Task requirements — Can you copy, word for word, the stretch from the line containing "Where should I click to: Open" through the end of the material below?

|---|

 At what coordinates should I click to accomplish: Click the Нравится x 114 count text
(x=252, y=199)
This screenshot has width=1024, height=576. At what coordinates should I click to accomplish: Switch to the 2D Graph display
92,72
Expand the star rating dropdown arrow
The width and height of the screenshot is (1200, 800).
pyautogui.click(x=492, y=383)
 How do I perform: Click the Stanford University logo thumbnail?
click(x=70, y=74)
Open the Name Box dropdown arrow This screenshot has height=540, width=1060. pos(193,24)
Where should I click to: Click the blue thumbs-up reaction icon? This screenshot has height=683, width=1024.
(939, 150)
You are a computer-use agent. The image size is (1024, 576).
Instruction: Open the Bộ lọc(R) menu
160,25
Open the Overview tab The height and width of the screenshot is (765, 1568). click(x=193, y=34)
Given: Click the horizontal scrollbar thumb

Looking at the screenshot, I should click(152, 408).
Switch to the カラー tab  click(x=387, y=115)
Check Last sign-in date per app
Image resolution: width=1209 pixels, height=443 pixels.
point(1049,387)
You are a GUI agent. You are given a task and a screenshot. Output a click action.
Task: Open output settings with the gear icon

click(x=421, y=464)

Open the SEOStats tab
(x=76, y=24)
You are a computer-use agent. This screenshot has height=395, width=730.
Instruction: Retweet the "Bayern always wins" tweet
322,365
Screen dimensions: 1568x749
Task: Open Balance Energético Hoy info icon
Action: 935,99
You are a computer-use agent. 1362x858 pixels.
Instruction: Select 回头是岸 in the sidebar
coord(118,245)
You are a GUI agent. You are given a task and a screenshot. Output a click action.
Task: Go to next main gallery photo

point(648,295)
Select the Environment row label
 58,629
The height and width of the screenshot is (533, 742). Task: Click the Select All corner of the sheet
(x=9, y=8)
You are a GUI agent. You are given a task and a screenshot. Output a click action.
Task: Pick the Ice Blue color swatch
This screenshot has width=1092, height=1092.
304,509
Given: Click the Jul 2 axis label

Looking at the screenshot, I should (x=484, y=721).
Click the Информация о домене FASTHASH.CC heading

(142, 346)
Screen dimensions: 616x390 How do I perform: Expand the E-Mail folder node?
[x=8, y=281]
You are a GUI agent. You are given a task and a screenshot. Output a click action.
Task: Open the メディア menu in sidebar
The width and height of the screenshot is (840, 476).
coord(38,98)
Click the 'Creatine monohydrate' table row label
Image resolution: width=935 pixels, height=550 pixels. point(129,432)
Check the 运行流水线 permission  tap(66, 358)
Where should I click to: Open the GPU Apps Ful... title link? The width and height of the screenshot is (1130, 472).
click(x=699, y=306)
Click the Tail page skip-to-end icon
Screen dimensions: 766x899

|---|

Written response —
Where should I click to: Open the GPU Apps Ful... title link? The width and height of the screenshot is (1130, 472).
click(x=699, y=306)
Click the Tail page skip-to-end icon
Screen dimensions: 766x899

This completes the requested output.